Score-based attacks

class foolbox.attacks.SinglePixelAttack(model=None, criterion=<foolbox.criteria.Misclassification object>, distance=<class 'foolbox.distances.MeanSquaredDistance'>, threshold=None)[source]

Perturbs just a single pixel and sets it to the min or max.

__call__(self, input_or_adv, label=None, unpack=True, max_pixels=1000)[source]

Perturbs just a single pixel and sets it to the min or max.

Parameters:
input_or_adv : numpy.ndarray or Adversarial

The original, correctly classified image. If image is a numpy array, label must be passed as well. If image is an Adversarial instance, label must not be passed.

label : int

The reference label of the original image. Must be passed if image is a numpy array, must not be passed if image is an Adversarial instance.

unpack : bool

If true, returns the adversarial image, otherwise returns the Adversarial object.

max_pixels : int

Maximum number of pixels to try.

class foolbox.attacks.LocalSearchAttack(model=None, criterion=<foolbox.criteria.Misclassification object>, distance=<class 'foolbox.distances.MeanSquaredDistance'>, threshold=None)[source]
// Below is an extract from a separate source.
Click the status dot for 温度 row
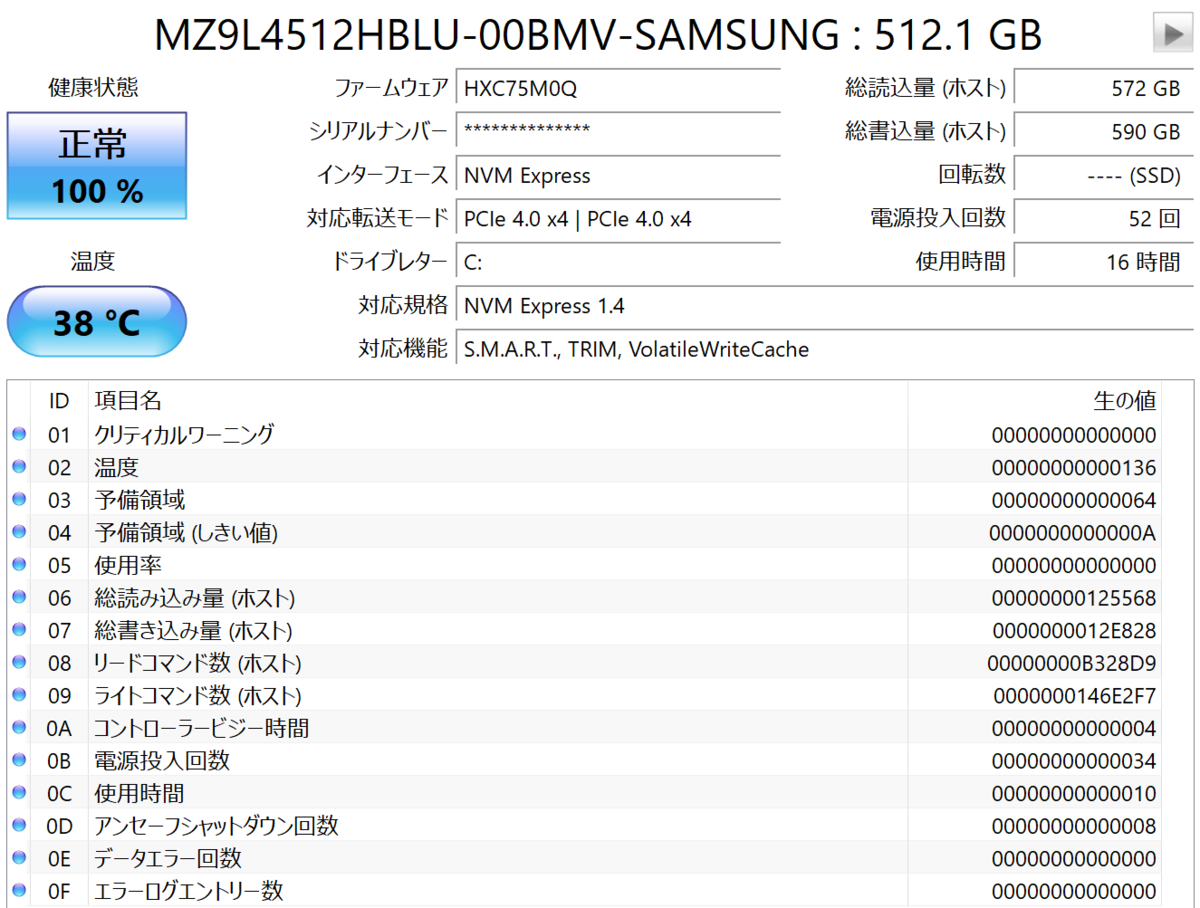 [19, 467]
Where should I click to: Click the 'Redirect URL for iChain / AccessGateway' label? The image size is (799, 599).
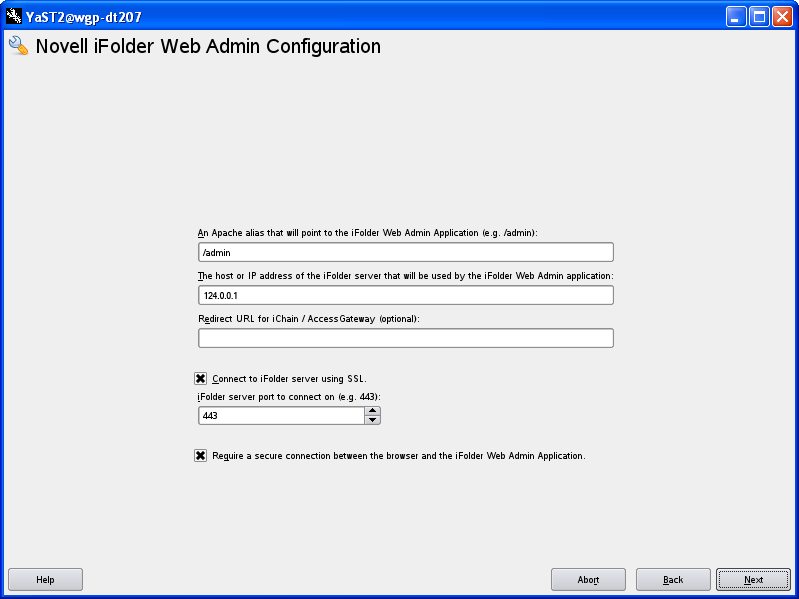tap(309, 319)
A black-box attack based on the idea of greedy local search.

This implementation is based on the algorithm in [Rb320cee6998a-1].

References

[Rb320cee6998a-1]Nina Narodytska, Shiva Prasad Kasiviswanathan, “Simple Black-Box Adversarial Perturbations for Deep Networks”, https://arxiv.org/abs/1612.06299
__call__(self, input_or_adv, label=None, unpack=True, r=1.5, p=10.0, d=5, t=5, R=150)[source]

A black-box attack based on the idea of greedy local search.

Parameters:
input_or_adv : numpy.ndarray or Adversarial

The original, correctly classified image. If image is a numpy array, label must be passed as well. If image is an Adversarial instance, label must not be passed.

label : int

The reference label of the original image. Must be passed if image is a numpy array, must not be passed if image is an Adversarial instance.

unpack : bool

If true, returns the adversarial image, otherwise returns the Adversarial object.

r : float

Perturbation parameter that controls the cyclic perturbation; must be in [0, 2]

p : float

Perturbation parameter that controls the pixel sensitivity estimation

d : int

The half side length of the neighborhood square

t : int

The number of pixels perturbed at each round

R : int

An upper bound on the number of iterations

class foolbox.attacks.ApproximateLBFGSAttack(*args, **kwargs)[source]

Same as LBFGSAttack with approximate_gradient set to True.

__init__(self, *args, **kwargs)[source]

Initialize self. See help(type(self)) for accurate signature.